Thrombose post-traumatique

La clinique et l’anamnèse sont généralement concluantes. Concernent principalement : art fémorale superficielle, poplitée, (rarement les art jambières). Classe 2b/3

Prise en charge thérapeutique - Traitements - urgence médico-chirurgicale jusqu'à preuve du contraire

Le traitement doit être commencé dans les 6 heures (limite quant à l’apparition de lésions musculaires et nerveuses irréversibles). Transfert en chir vascu le plus rapidement possible. Schéma de traitement à déterminer selon la clinique, éventuellement l’imagerie et selon l’expérience des chirurgiens.

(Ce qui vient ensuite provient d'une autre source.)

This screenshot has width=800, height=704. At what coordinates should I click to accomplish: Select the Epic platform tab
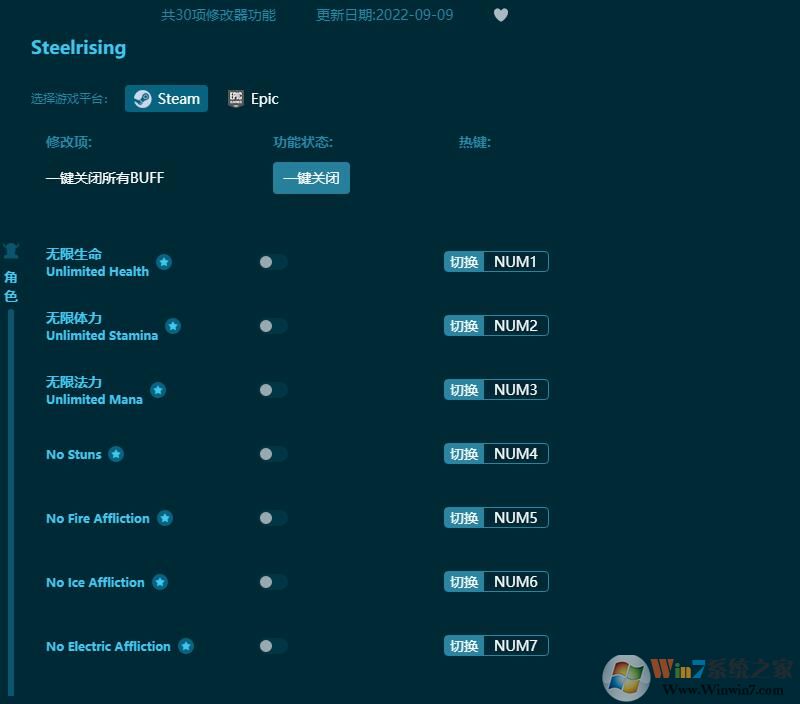(253, 98)
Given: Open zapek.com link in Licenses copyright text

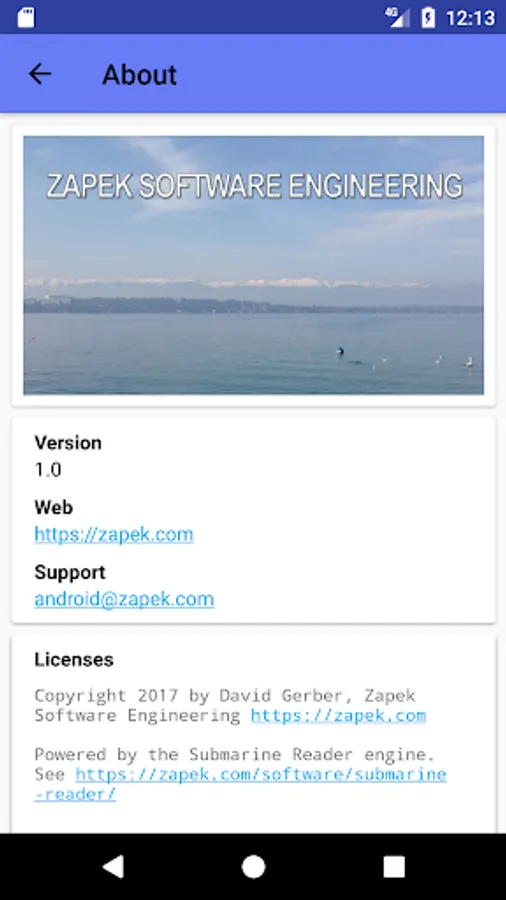Looking at the screenshot, I should tap(338, 715).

L’embolectomie par sonde de Fogarty reste le traitement de référence. Le pontage chirurgical (veineux ou artificiel) est pratiqué en cas de terrain artériel pathologique ou en seconde intention. L’amputation est réservée aux évolutions défavorables ou réalisée d’emblée en cas d’ischémie dépassée ou de menace quant au pronostic vital. La place de la fibrinolyse intra-artérielle en alternative à la chir est discutée. Les conclusions en termes de morbi-mortalités des études comparatives sont contradictoires. Retenons que, pratiquée par un radiologue expérimenté, elle présente un intérêt indiscutable dans le cas des thromboses fraîches des pontages et que le taux d’AVC secondaire est de 2-3%.

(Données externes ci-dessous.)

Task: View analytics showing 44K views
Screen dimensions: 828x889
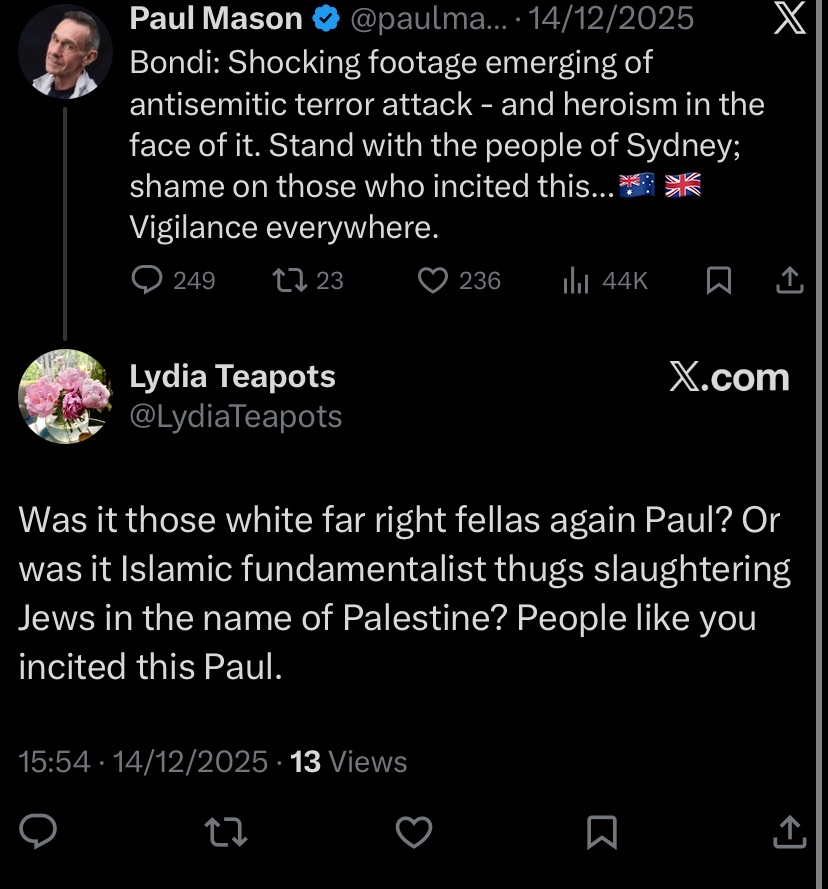Action: point(605,281)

Traitement médical immédiat

A faire systématiquement dès le diagnostic posé :

  • Anticoagulation
    • Héparine (non fractionnée !) à doses thérapeutiques : bolus de 80 UI/kg (~5000UI) puis 18UI/kg/h
    • Contrôler l’APTT 6h après début du tt à ajuster le débit pour un APTT compris entre 65 et 90 sec
  • Aspirine 100mg/j, (statines)
  • Vaso-dilatateurs (++ si artéritique)
  • Morphiniques
  • Correction des troubles hydro-électriques et d'une acidose métabolique (++ si troubles importants et état clinique de (pré-) choc)
  • Autres mesures symptomatiques

Traitement chir à envisager selon la classe

Classe 3

L’AMPUTATION MAJEURE D’EMBLEE s’impose généralement (ischémie dépassée, en particulier en cas de menace du pronostic vital). Dans certains cas (persistance d’un axe artériel distal, prise en charge rapide, absence d’IR, pas de menace vitale immédiate) on peut tenter une revascularisation chirurgicale avec aponévrotomies et lavage de membres.

Classe 2b

  • Si nécessaire on recourra à une angiographie perop
  • Thrombose par embolies sur artères saines : embolectomies étagées
  • Idem sur terrain artéritique (le plus fréquent) : pontage chir (ou tenter d’abord embolectomie)
  • Thrombose d’un pontage/ d’un anévrysme poplité/ sur traumatisme : pontage chir d’emblée

Classe 2a

  • Angiographie préalable à la chir
  • Thrombose par embolie : embolectomie (ou tenter d’abord fibrinolyse)
  • Thrombose sur artérite : pontage chir (ou tenter d’abord embolectomie)
  • Sur maladie thrombo-embolique : pontage chir (ou tenter d’abord embolectomie)
  • Thrombose sur pontage : pontage chir

Classe 1

  • Discuter de la nécessité d’une angiographie
  • Optimiser le traitement héparinique
  • En cas d’embol sur artère saine on peut envisager une embolectomie

Complications

Nécroses - ischémies dépassées

Les nerfs et les muscles résistent ~6h à l’ischémie sévère, la peau 24h

Hyperkaliémies et arythmies

Hyperkaliémie sur lyse cellulaire à risque de troubles cardiaques.

Insuffisance rénale aiguë

A rapprocher de l’IRA lors des rhabdomyolyses… par libération de myoglobine (nécrose tubulaire aiguë) ?

Troubles pulmonaires et cérébraux

Par libération de divers facteurs : agrégats plaquettaires, facteurs procoagulants, cytokines inflammatoires,…

Autres sites ischémiques

Ils sont toujours à rechercher, particulièrement en cas de thrombo-embolie. Fréquence significative d’ischémie mésentérique et d’AVC associés.